Save to Web – This feature uploads your presentation to SkyDrive, a free file-hosting service by Microsoft that you can use for collaboration. You’ll need a Windows Live account first, but once you log in you can create folders and upload files directly from within PowerPoint 2010. Once uploaded, you can provide a public link to the presentation file which can then be added to your website. The presentation will open in visitors’ browsers with forward and back buttons, and they do not need a Windows Live account to view it.
Create PDF/XPS Document – By saving your presentation as a PDF, you can upload the PDF to your website and link to it. Most users will be able to load and watch the PDF presentation, and can advance slides manually. Note that this feature does not permit video, sound, animation, or transitions.
PowerPoint Viewer - A fourth option is to save your presentation as a Show (you’ll find this under the “Save As” menu) which creates a PPSX file. PowerPoint Shows are just like regular presentation files, except PowerPoint opens up in presentation mode to the first slide, and when finished it closes completely.
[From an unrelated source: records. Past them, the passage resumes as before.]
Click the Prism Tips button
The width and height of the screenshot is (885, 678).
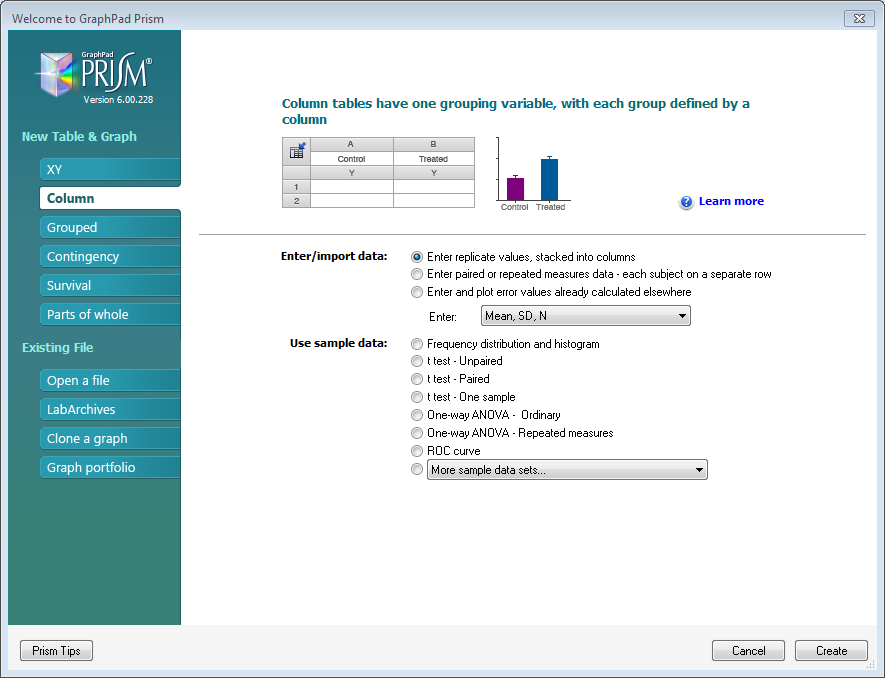(x=56, y=651)
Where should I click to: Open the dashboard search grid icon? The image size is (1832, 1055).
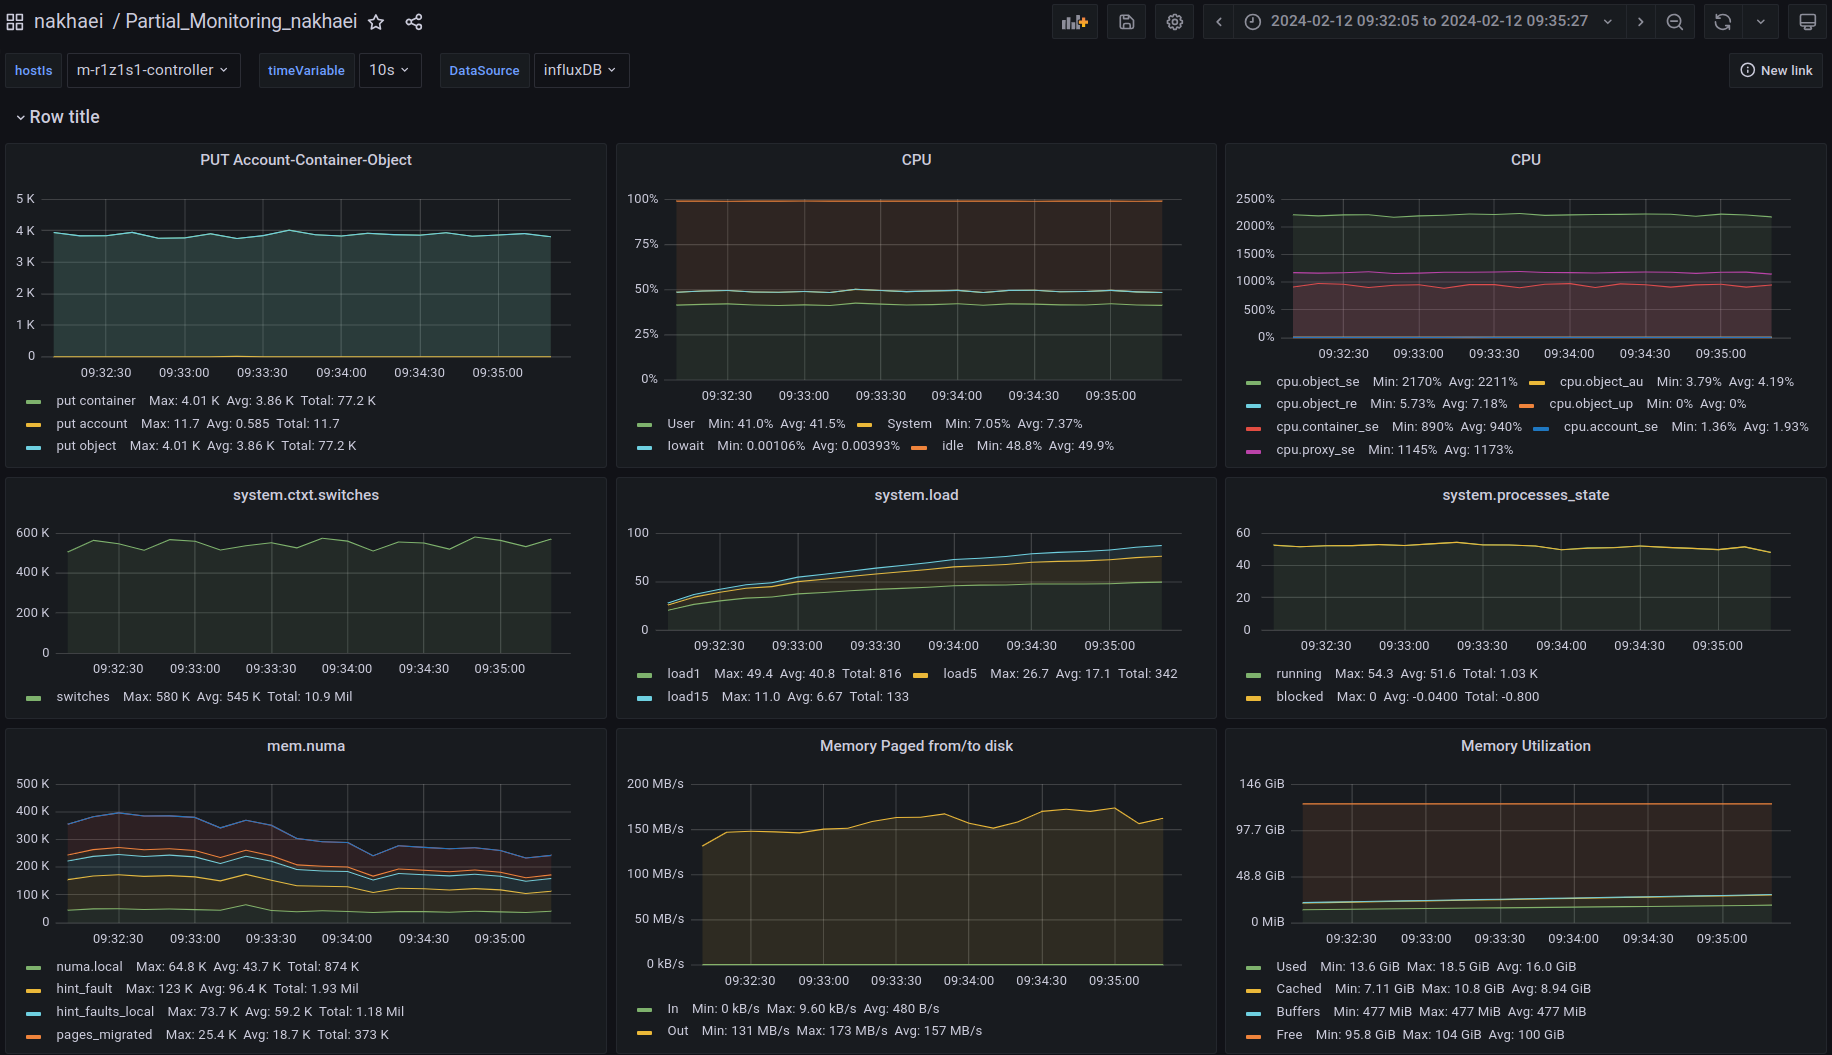(15, 22)
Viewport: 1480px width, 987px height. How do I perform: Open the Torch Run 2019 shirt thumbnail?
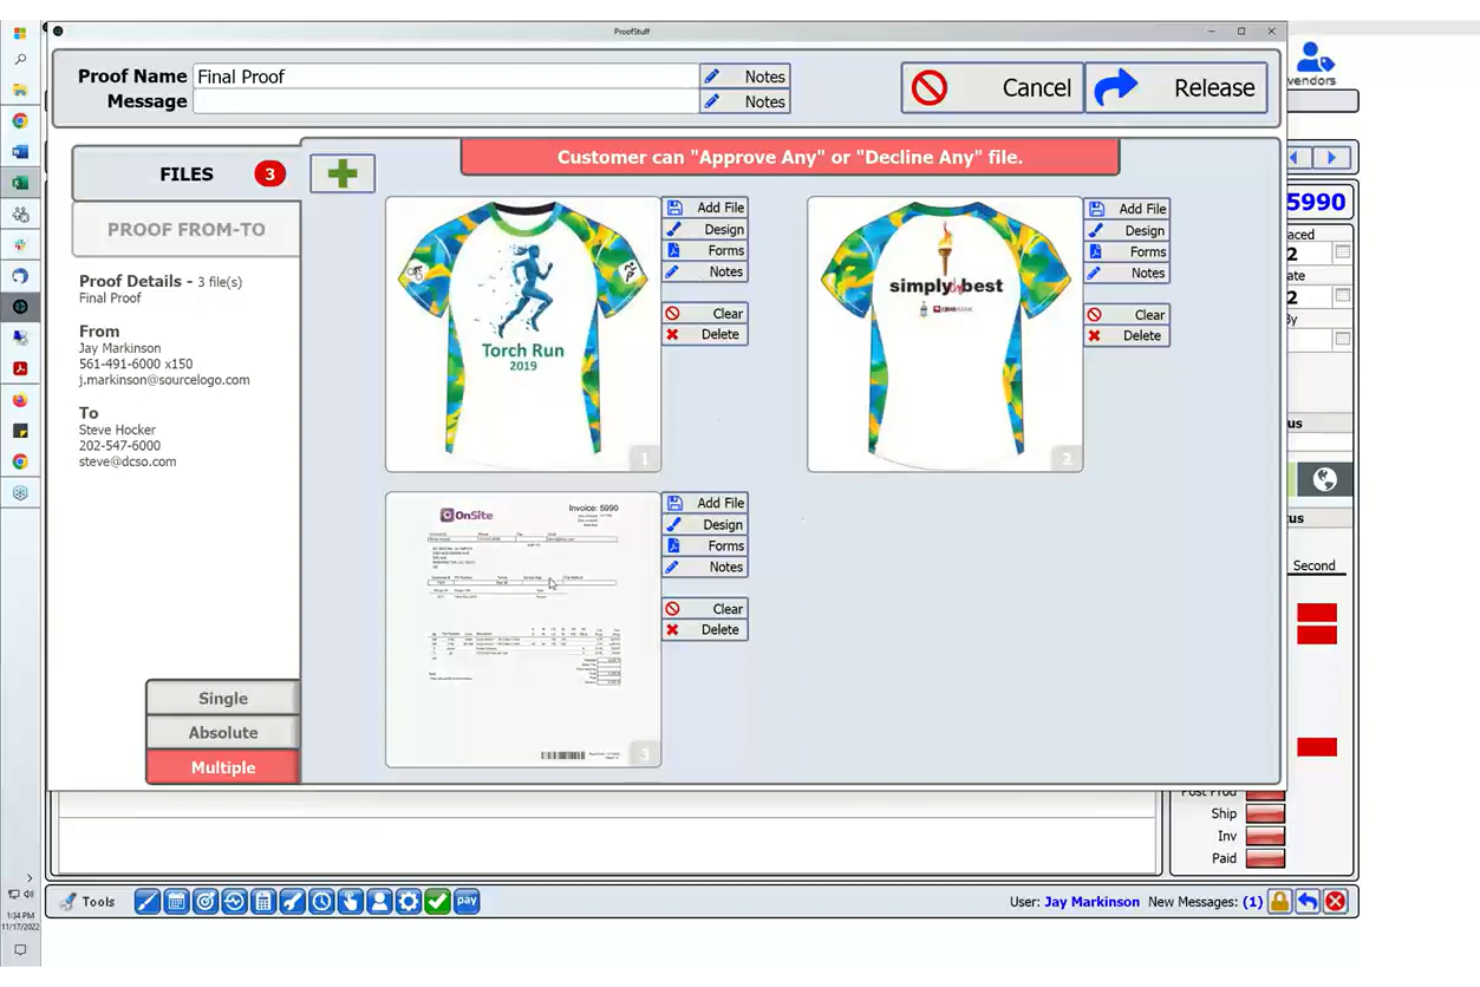click(520, 335)
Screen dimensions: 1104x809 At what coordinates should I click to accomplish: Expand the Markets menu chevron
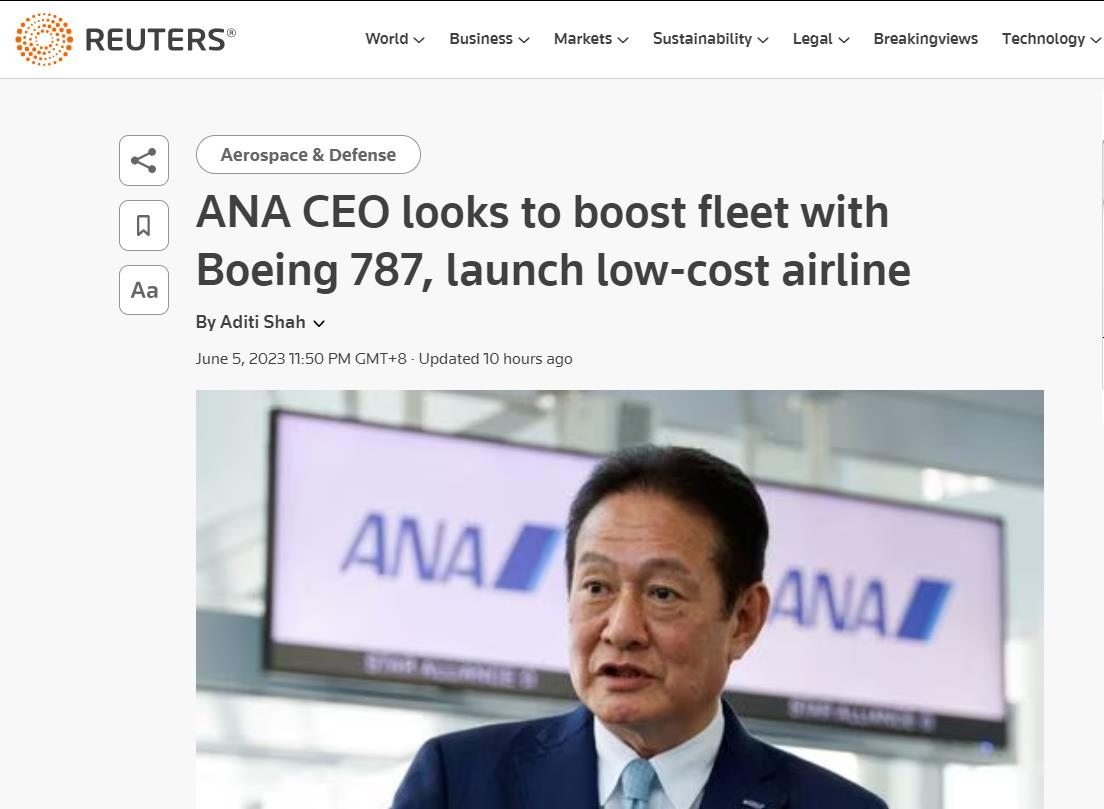(x=623, y=40)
The PPSX file can be uploaded to your website, and linked to. Users with PowerPoint 2007 or later will be able to open the presentation and watch it. For users without PowerPoint 2007 or later, you can provide a second link to the free Microsoft PowerPoint Viewer which they can then install on any Windows machine and watch your presentation.
The first three options discussed above can be started by choosing “Save and Send” from Backstage View (the File menu). Then choose the appropriate option based on your preference.
Note that if your organization has a SharePoint server, and your audience is limited to those with access to SharePoint, you may choose to “Save to SharePoint” instead for an easy, feature-rich solution.